Segment Open

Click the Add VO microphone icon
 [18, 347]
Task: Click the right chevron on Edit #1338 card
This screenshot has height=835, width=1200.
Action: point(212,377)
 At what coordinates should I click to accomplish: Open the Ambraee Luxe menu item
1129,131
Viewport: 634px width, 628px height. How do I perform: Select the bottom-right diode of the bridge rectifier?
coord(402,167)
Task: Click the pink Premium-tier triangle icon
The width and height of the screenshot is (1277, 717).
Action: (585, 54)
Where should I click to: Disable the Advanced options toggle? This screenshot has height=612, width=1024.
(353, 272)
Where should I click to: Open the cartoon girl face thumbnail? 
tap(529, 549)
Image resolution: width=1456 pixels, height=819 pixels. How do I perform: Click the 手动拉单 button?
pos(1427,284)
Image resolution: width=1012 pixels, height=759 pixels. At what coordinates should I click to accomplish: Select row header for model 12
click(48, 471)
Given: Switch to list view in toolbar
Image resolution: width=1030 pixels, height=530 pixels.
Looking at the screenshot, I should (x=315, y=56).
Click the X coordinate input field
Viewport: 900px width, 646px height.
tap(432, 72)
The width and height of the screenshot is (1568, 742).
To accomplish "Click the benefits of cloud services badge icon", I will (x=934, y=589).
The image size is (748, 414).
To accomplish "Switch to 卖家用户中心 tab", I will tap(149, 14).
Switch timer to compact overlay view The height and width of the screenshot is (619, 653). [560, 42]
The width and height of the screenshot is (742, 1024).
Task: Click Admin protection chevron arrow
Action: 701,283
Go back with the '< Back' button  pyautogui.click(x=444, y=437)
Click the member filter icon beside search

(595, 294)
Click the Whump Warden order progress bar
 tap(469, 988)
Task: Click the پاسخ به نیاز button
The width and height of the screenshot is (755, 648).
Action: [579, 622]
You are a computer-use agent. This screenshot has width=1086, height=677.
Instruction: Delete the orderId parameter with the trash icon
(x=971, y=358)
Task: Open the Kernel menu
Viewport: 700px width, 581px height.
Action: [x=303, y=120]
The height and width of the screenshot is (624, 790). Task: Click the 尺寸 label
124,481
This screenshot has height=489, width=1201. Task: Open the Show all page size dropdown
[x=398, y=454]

Segment Closed

◆ PROMPT
Could you work out how many lines in the material contain the word "will"? Reply with the number only.

◆ RESPONSE BOX
2